The Minister for Public Expenditure and Reform Brendan Howlin has said that a proposed new pension scheme for public servants will benefit lower paid government employees more than high flyers.

Addressing the Oireachtas Committee on Public Expenditure and Reform, he also said the scheme will permit many future public servants to retire on pensions in excess of half their final salary.

However, the current cap of half the final salary would be retained for the President, Taoiseach, other politicians and the judiciary.

Minister Howlin pension scheme for new entrants is aimed at cutting the state pension bill.

He said future 'high-flyers' like department secretaries general who could could currently get "Rolls Royce" pensions would have that reduced by averaging pension contributions across their entire career.

Unions had sought this to accommodate lower grades of public servants who might seek to work at a lower grade in their latter years - or who might have to work for longer, he added.

However, the cap will remain for officeholders including the President, the Taoiseach, politicians and the judiciary - but won't apply to top civil servants like secretaries general - a point which infuriated several committee members.

Spouse pension to cease if they remarry

Minister Howlin defended the practice of stripping a public servant's widow or widower of their survivor's pension if they remarry.
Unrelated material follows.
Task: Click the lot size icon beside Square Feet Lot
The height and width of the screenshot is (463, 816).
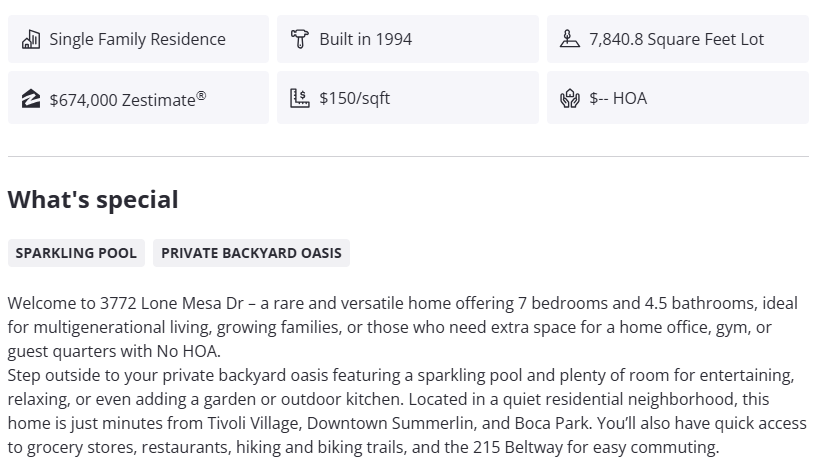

He said that where a public servant dies, their spouse would be entitled to half their pension. However, should they remarry, the pension would cease.

Independent TD Stephen Donnelly described the practice as bizarre, saying it raised a huge financial disincentive for survivors of public servants remarrying.

He raised the example of a widow of a public sector worker receiving a survivor's pension of €40,000, who might fall in love with and marry someone who was unemployed - and might need the pension income.

Minister Howlin pointed out that the object of the survivor's pension was to sustain the survivor - and that the removal of the benefit on remarriage was also the practice in relation to the social welfare widow's pension.